French-Russian sculptor (1734–1789)

Jean Baptiste Charlemagne-Baudet (Жан-Батист Шарлемань-Боде; 1734 in Rouen – 26 August 1789 in Saint Petersburg) was a French-Russian ornamental sculptor.

==Biography==
In 1777, he moved to Russia; one of the many artists invited there by Catherine the Great to provide decorative works for the new Imperial residence (now known as the Catherine Palace), in Tsarskoye Selo. In addition to his work there, he provided decorations for numerous other country palaces, as well as in the large church at the Winter Palace, the Church of St. Catherine, the museum at the Imperial Academy of Arts, and several other locations.
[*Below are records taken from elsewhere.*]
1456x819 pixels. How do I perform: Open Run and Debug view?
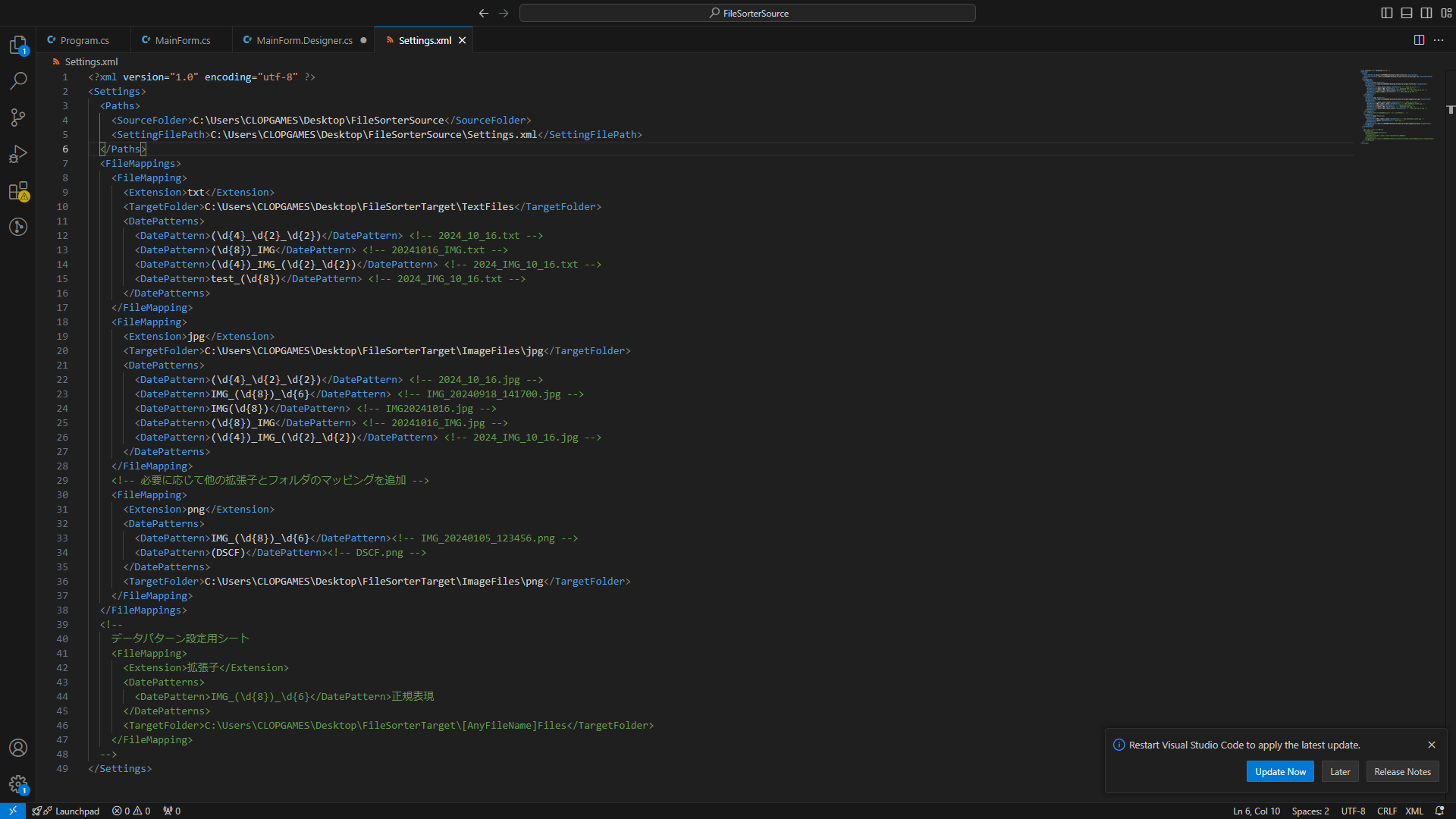click(18, 154)
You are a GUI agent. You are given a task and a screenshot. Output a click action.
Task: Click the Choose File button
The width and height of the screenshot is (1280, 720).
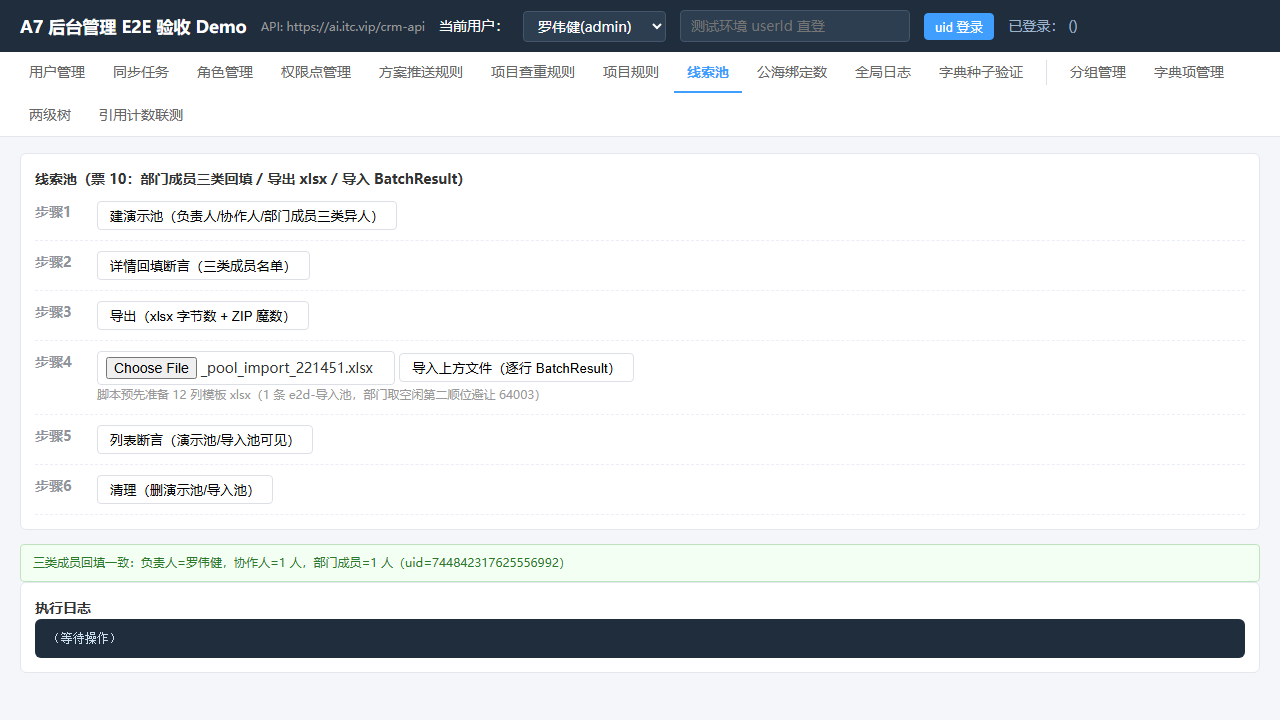coord(151,368)
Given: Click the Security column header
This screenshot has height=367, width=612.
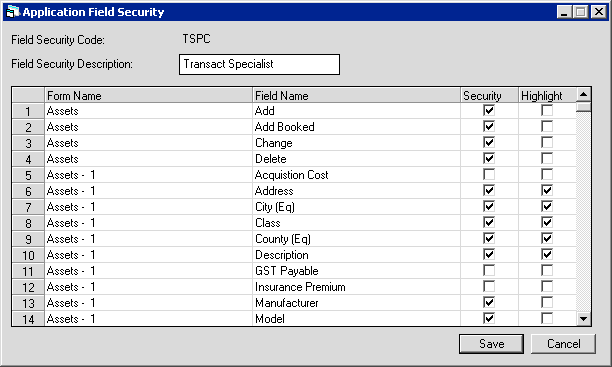Looking at the screenshot, I should coord(489,95).
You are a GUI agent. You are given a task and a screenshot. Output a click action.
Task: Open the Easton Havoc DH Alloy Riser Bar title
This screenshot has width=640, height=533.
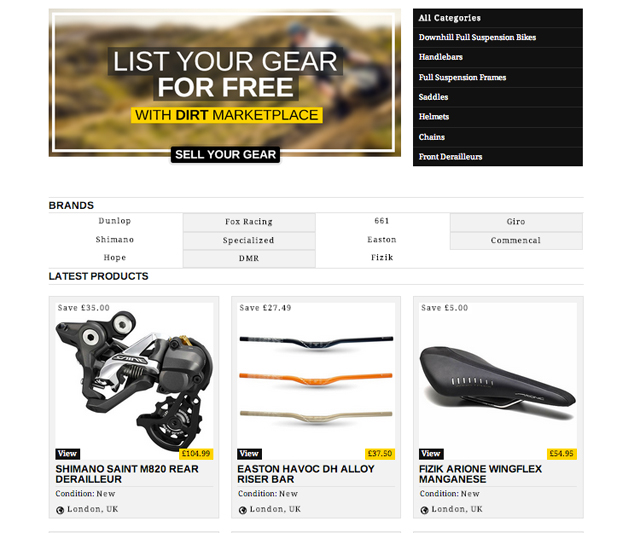[306, 474]
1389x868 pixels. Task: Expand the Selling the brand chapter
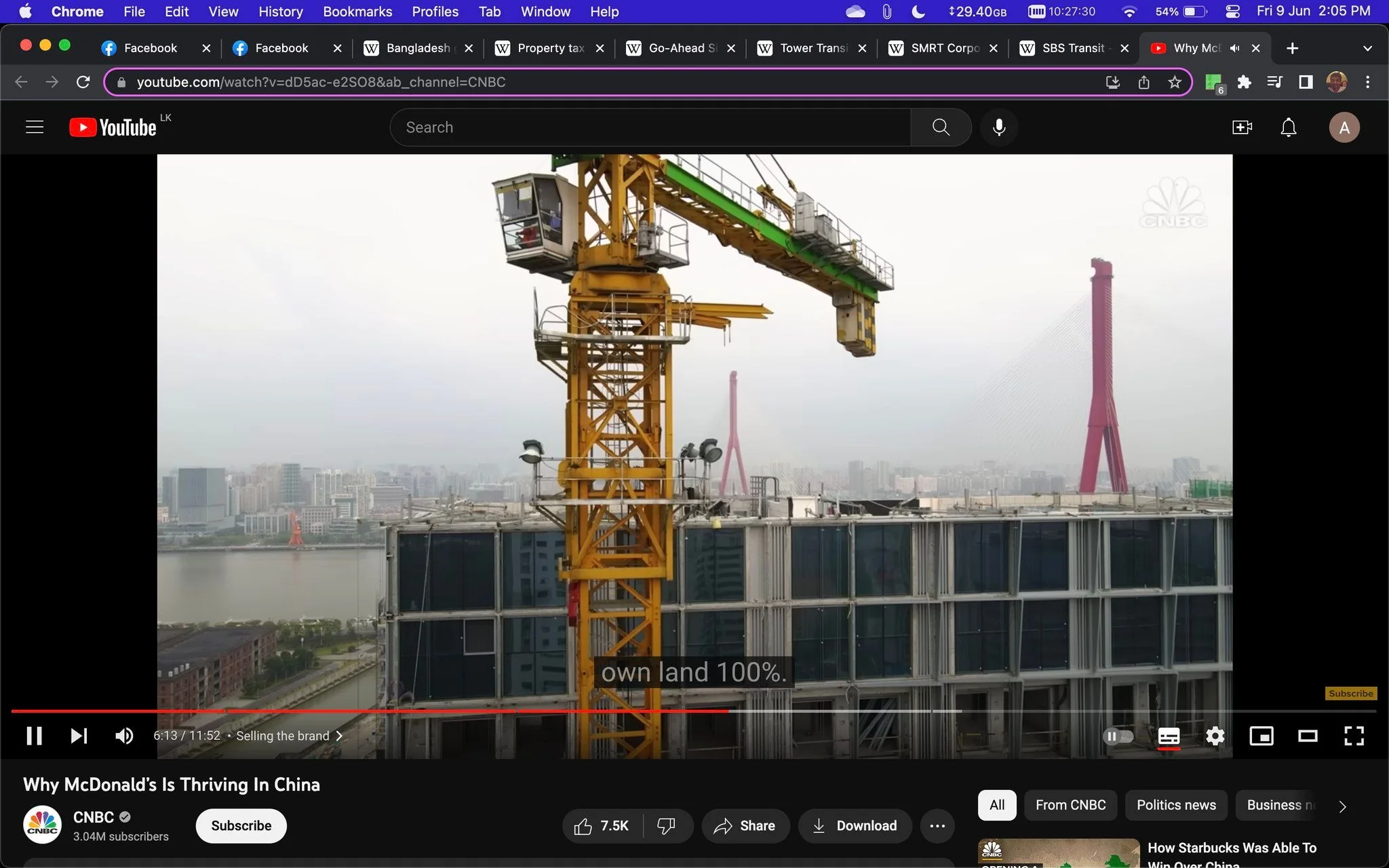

The academy accepted him as a candidate for the title of "Academician" in 1785. His entry for consideration was a large marble vase, with fruits and flowers, which was installed on the balustrade in the conference hall at the academy. For some reason that has not been determined, the awarding of the title was delayed until 1794; five years after his death. The posthumous certificate was presented to his heirs.

He was interred at Volkovo Cemetery. His sons, Iosif and Ludwig, became architects. His daughter, Marguerite, married the Italian-born architect, Luigi Rusca.